Comme Henri Lefevre a 68 ans, l’assiette taxable correspondra à la valeur de la nue-propriété – c’est-à-dire 60 % de la pleine propriété – à laquelle s’applique l’exonération Dutreil de 75 %.
Coût fiscal : 5 M€ x 60 % x 25 % = 750 000 €.
Après application de l’abattement de 100 000 € accordé en matière de transmission entre parents et enfants, l’imposition passe à environ 138 K€, soit une pression fiscale de moins de
2,8 %.
Conformément au mécanisme du démembrement, au décès de M. Lefevre, sa fille deviendra pleine propriétaire sans aucune fiscalité supplémentaire.
Sans le dispositif Dutreil, les droits auraient atteint plus de 1,1 M€, soit 22 % de pression fiscale.
Option 2 : la donation en pleine propriété
Dans ce cas, seule l’exonération Dutreil s’applique.
Le coût fiscal sera dès lors de 5 M€ x 25 % = 1,25 M€.
Résultat : une fiscalité d’environ 353 K€ sur laquelle s’applique un abattement de 50 % dans la mesure où le donateur est âgé de moins de 70 ans. La fiscalité finale sera de 176 K€, soit une pression fiscale de 3,5 %.
Sans le dispositif Dutreil, les droits se seraient élevés à plus de 2 M€, soit une pression fiscale de près de 40 %.
Le cas des holdings : animatrice ou pas ?
Le Pacte Dutreil ne s’applique pas aux activités de location nues et meublées (sauf exception) et aux activités de gestion de son propre portefeuille de valeurs mobilières.
Elle ne s’applique pas non plus aux holdings, c’est-à-dire aux sociétés détentrices de participations dans des filiales ; et dont la vocation principale est de centraliser certains flux comme les remontées de dividendes. Ces structures sont devenues au fil des années un outil fréquent de structuration patrimoniale.
Pour autant, les holdings animatrices peuvent bénéficier du dispositif Dutreil. Sont considérées comme telles, celles qui participent activement à la politique du groupe et apportent de véritables services aux filiales qu’elle détient.
Cette définition relativement floue a généré plusieurs contentieux ; qu’ils soient relatifs au dispositif Dutreil ou à d’autres. Et en la matière, s’autoconvaincre ne fonctionne pas. Il faudra prouver qu’il y a bien une animation réelle et effective. Ainsi, fournir quelques documents ou organiser des réunions ne suffira pas. La holding doit prouver l’existence de véritables actes de gestion.
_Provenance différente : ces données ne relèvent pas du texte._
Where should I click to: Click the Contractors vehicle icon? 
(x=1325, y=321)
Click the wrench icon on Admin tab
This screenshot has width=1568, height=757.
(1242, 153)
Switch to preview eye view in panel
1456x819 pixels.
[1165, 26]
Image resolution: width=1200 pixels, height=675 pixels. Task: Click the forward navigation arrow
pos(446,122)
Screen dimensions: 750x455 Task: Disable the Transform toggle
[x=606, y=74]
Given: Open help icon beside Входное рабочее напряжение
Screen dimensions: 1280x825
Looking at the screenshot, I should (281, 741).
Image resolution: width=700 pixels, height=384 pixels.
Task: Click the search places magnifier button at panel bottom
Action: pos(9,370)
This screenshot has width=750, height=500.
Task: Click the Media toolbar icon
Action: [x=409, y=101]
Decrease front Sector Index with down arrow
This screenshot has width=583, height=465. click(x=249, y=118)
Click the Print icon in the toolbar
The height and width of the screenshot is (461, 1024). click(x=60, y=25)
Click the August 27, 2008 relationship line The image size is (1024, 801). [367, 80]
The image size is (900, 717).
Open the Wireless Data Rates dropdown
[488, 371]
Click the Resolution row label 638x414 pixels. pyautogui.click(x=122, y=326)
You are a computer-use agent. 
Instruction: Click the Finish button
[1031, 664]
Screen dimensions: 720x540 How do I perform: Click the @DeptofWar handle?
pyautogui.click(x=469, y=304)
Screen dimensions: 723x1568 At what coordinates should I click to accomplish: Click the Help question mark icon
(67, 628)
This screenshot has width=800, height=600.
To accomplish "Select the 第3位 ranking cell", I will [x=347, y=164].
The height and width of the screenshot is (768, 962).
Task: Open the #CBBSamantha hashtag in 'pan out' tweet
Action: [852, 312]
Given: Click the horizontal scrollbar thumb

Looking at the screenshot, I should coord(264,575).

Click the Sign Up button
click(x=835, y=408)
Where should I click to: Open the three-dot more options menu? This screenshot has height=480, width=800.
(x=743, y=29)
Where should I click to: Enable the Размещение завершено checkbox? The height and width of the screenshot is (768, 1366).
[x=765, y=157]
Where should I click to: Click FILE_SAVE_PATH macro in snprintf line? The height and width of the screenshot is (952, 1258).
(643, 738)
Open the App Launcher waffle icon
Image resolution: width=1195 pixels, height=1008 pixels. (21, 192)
Comme un faisceau d’indices, c’est la convergence de plusieurs éléments qui pourra faire la différence.
Autre facteur de complexité : le critère de la prépondérance, également applicable aux holdings qui exercent une activité annexe à l’animation.
Dans certains cas, le recours au régime des holdings interposées constituera une alternative prudente.
L’importance de conseils avisés
Depuis son élaboration, le dispositif Dutreil a connu pas moins de 14 modifications législatives. Plusieurs remaniements de la doctrine initiale et une abondante jurisprudence incitent donc à le manier avec prudence, raison et circonspection.
Chaque transmission d’entreprise doit être rigoureusement analysée et planifiée en amont.
Si le régime de l’animation est choisi, il faut constituer un dossier solide. Des justificatifs écrits contribueront à attester de l’animation effective exercée par la holding ; et ce, depuis la conclusion de l’engagement de conservation.
C’est une évidence. La complexité et l’évolutivité du Pacte Dutreil exigent un accompagnement avisé du chef d’entreprise. Car ses décisions devront être prises à l’aune de leurs conséquences fiscales ; mais aussi humaines et juridiques.
À noter
L’engagement de conservation peut être collectif ou unilatéral (pris par une personne seule).
On parle de Pacte Dutreil car il peut s’assimiler à une forme de pacte d’associés portant sur la conservation de titres de société.